REQUIRED WORK → Extend the report on the FA's decision not to charge Chris Morgan over the clash that fractured Iain Hume's skull, picking up after its final sentence.

EXERCISE PASSAGE →
* * * * *

The Football Association will take no action against Sheffield United captain Chris Morgan following a clash which left Barnsley striker Iain Hume with a fractured skull.
Hume was last night readmitted to hospital just over two weeks after the incident during the local derby at Oakwell on 8 November.
He is understood to have spent the night at Salford Royal as a precaution after complaining of feeling unwell at home in Oldham but is expected to return home tomorrow.
Morgan was booked for the challenge during the match and there were suggestions he could be facing a lengthy ban.
But an FA spokesman said: "When judging whether to take disciplinary action in this case, the FA has had to consider the challenge itself and not the outcome of it.
"The FA has been given express direction from Fifa that we cannot upgrade yellow cards to red.
"On this basis we can only bring additional charges in the most exceptional cases and only if it can be proved beyond doubt the actions of a player were a deliberate attempt to injure an opponent.
"Having reviewed all available evidence in this case, including submissions made by Barnsley, there is no basis on which an additional charge could be brought."

* * * * *

DATA TO EXAMINE →
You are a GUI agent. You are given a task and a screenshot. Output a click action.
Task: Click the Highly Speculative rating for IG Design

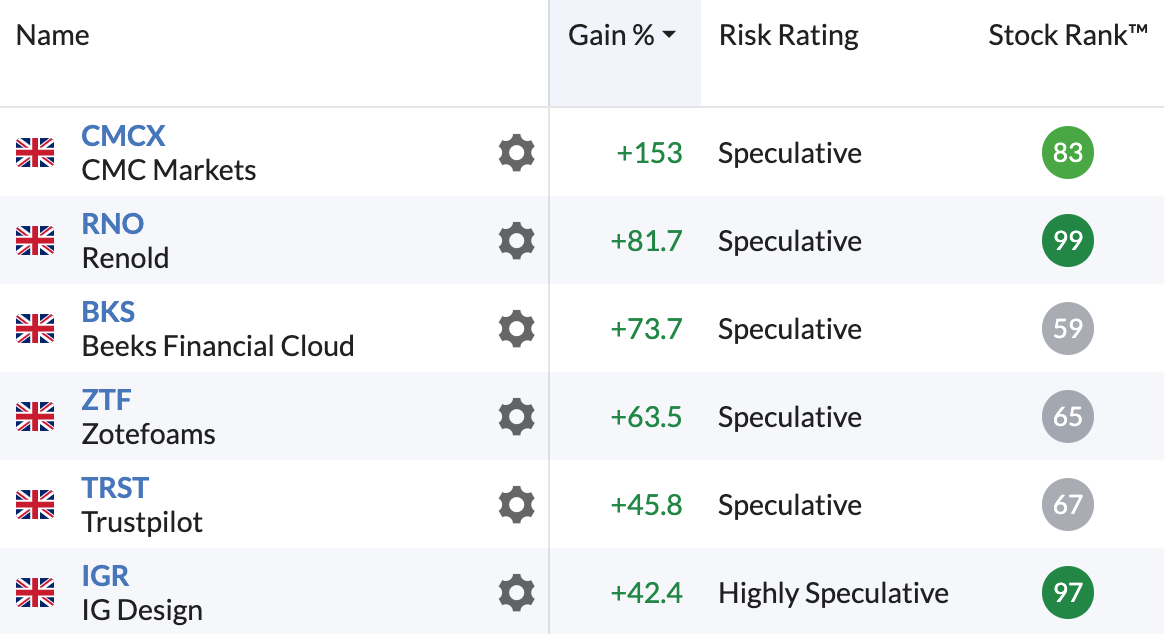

* * * * *

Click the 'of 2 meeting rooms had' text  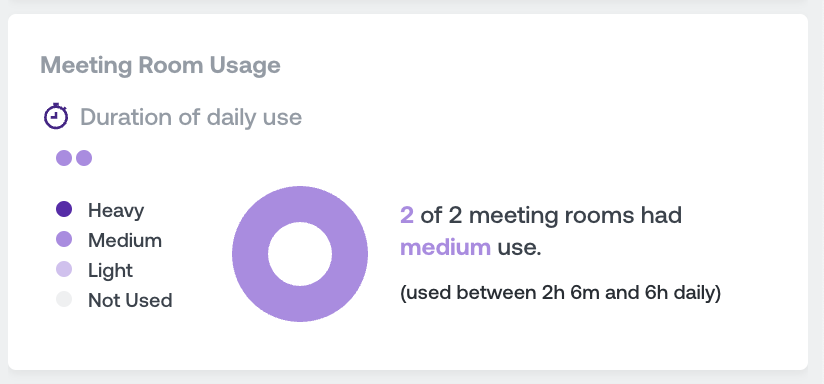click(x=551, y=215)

* * * * *

OUTPUT BELOW →
Hume, 25, was released from hospital seven days ago and has since been recovering at home before being readmitted.
A statement from Barnsley read: "Iain Hume was readmitted to hospital yesterday complaining of feeling unwell.
"This is due to an infection and he has been prescribed a course of antibiotics.
"He will mostly likely spend tonight in hospital purely as a precaution and should be back home on Wednesday."
In a statement on their official website, Barnsley said they were "extremely disappointed and concerned" that the FA was taking no action.
"The decision by the FA to disconnect a violent act from its consequences runs contrary to the principles of civil and criminal law," the statement said.
"The FA's failure to act has let Iain Hume down badly and the only option now remaining is for recourse outside of the normal football processes."